Exercise requirements: Below is a set of records; restate each one word for word.

Given records:
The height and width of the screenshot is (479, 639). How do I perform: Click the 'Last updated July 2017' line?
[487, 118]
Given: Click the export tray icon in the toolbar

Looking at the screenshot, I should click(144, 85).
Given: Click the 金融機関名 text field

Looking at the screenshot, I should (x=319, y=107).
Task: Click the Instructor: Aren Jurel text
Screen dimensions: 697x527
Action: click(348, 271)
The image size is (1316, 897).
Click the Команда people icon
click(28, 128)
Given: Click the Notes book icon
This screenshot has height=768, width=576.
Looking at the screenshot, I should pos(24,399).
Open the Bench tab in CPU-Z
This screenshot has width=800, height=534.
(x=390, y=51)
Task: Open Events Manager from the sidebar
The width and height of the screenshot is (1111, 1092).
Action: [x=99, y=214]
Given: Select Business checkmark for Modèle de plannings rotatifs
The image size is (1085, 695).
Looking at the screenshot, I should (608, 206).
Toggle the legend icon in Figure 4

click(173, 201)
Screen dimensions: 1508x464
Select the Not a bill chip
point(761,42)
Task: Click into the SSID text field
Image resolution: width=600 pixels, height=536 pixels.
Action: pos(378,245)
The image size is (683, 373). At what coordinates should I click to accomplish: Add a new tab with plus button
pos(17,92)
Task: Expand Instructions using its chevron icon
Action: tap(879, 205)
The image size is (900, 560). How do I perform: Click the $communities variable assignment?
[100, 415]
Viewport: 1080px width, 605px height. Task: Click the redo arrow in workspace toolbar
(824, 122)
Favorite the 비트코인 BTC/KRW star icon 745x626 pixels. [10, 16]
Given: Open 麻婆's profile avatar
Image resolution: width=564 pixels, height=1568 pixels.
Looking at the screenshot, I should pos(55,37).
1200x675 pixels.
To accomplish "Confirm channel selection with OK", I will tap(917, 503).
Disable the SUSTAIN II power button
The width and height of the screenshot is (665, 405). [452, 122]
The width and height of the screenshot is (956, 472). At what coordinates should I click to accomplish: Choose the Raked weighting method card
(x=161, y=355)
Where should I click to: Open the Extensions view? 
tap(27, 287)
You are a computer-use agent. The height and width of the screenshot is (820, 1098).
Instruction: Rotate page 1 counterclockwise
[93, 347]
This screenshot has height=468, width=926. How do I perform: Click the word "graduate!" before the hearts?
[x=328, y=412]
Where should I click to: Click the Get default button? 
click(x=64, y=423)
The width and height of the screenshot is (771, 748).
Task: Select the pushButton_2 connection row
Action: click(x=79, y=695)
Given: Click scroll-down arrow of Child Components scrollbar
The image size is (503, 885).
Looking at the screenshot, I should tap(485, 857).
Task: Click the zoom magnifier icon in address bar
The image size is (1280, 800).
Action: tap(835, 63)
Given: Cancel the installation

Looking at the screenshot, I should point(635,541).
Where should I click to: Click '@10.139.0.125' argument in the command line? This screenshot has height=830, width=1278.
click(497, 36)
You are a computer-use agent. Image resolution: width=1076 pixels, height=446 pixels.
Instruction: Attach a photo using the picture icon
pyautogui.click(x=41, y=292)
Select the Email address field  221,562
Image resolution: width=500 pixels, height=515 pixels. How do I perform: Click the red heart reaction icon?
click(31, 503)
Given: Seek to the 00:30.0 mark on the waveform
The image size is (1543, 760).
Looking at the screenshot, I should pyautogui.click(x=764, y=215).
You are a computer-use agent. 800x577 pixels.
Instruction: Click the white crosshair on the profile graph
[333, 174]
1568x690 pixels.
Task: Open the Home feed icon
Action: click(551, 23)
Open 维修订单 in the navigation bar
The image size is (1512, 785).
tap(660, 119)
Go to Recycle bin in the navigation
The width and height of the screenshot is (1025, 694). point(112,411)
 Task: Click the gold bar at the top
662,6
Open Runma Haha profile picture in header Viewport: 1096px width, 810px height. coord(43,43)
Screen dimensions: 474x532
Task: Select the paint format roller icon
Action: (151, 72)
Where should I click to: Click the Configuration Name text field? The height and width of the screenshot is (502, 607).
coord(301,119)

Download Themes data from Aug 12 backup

Exercise result:
The height and width of the screenshot is (479, 639). How do I perform: Click the 'Last updated July 2017' line?
[487, 118]
Given: Click the export tray icon in the toolbar

Looking at the screenshot, I should click(144, 85).
Given: Click the 金融機関名 text field

Looking at the screenshot, I should (x=319, y=107).
Task: Click the Instructor: Aren Jurel text
Screen dimensions: 697x527
Action: click(348, 271)
The image size is (1316, 897).
Click the Команда people icon
click(28, 128)
Given: Click the Notes book icon
This screenshot has height=768, width=576.
Looking at the screenshot, I should pos(24,399).
Open the Bench tab in CPU-Z
This screenshot has width=800, height=534.
(x=390, y=51)
Task: Open Events Manager from the sidebar
The width and height of the screenshot is (1111, 1092).
Action: [x=99, y=214]
Given: Select Business checkmark for Modèle de plannings rotatifs
The image size is (1085, 695).
Looking at the screenshot, I should (608, 206).
Toggle the legend icon in Figure 4

click(173, 201)
Screen dimensions: 1508x464
Select the Not a bill chip
point(761,42)
Task: Click into the SSID text field
Image resolution: width=600 pixels, height=536 pixels.
Action: pos(378,245)
The image size is (683, 373). At what coordinates should I click to accomplish: Add a new tab with plus button
pos(17,92)
Task: Expand Instructions using its chevron icon
Action: tap(879, 205)
The image size is (900, 560). How do I perform: Click the $communities variable assignment?
[100, 415]
Viewport: 1080px width, 605px height. Task: Click the redo arrow in workspace toolbar
(824, 122)
Favorite the 비트코인 BTC/KRW star icon 745x626 pixels. [10, 16]
Given: Open 麻婆's profile avatar
Image resolution: width=564 pixels, height=1568 pixels.
Looking at the screenshot, I should pos(55,37).
1200x675 pixels.
To accomplish "Confirm channel selection with OK", I will tap(917, 503).
Disable the SUSTAIN II power button
The width and height of the screenshot is (665, 405). [452, 122]
The width and height of the screenshot is (956, 472). At what coordinates should I click to accomplish: Choose the Raked weighting method card
(x=161, y=355)
Where should I click to: Open the Extensions view? 
tap(27, 287)
You are a computer-use agent. The height and width of the screenshot is (820, 1098).
Instruction: Rotate page 1 counterclockwise
[93, 347]
This screenshot has height=468, width=926. How do I perform: Click the word "graduate!" before the hearts?
[x=328, y=412]
Where should I click to: Click the Get default button? 
click(x=64, y=423)
The width and height of the screenshot is (771, 748).
Task: Select the pushButton_2 connection row
Action: click(x=79, y=695)
Given: Click scroll-down arrow of Child Components scrollbar
The image size is (503, 885).
Looking at the screenshot, I should tap(485, 857).
Task: Click the zoom magnifier icon in address bar
The image size is (1280, 800).
Action: tap(835, 63)
Given: Cancel the installation

Looking at the screenshot, I should point(635,541).
Where should I click to: Click '@10.139.0.125' argument in the command line? This screenshot has height=830, width=1278.
click(497, 36)
You are a computer-use agent. Image resolution: width=1076 pixels, height=446 pixels.
Instruction: Attach a photo using the picture icon
pyautogui.click(x=41, y=292)
Select the Email address field  221,562
Image resolution: width=500 pixels, height=515 pixels. How do I perform: Click the red heart reaction icon?
click(31, 503)
Given: Seek to the 00:30.0 mark on the waveform
The image size is (1543, 760).
Looking at the screenshot, I should pyautogui.click(x=764, y=215).
You are a computer-use agent. 800x577 pixels.
Instruction: Click the white crosshair on the profile graph
[333, 174]
1568x690 pixels.
Task: Open the Home feed icon
Action: click(551, 23)
Open 维修订单 in the navigation bar
The image size is (1512, 785).
tap(660, 119)
Go to Recycle bin in the navigation
The width and height of the screenshot is (1025, 694). point(112,411)
 Task: Click the gold bar at the top
662,6
Open Runma Haha profile picture in header Viewport: 1096px width, 810px height. coord(43,43)
Screen dimensions: 474x532
Task: Select the paint format roller icon
Action: (151, 72)
Where should I click to: Click the Configuration Name text field? The height and width of the screenshot is (502, 607).
coord(301,119)

Download Themes data from Aug 12 backup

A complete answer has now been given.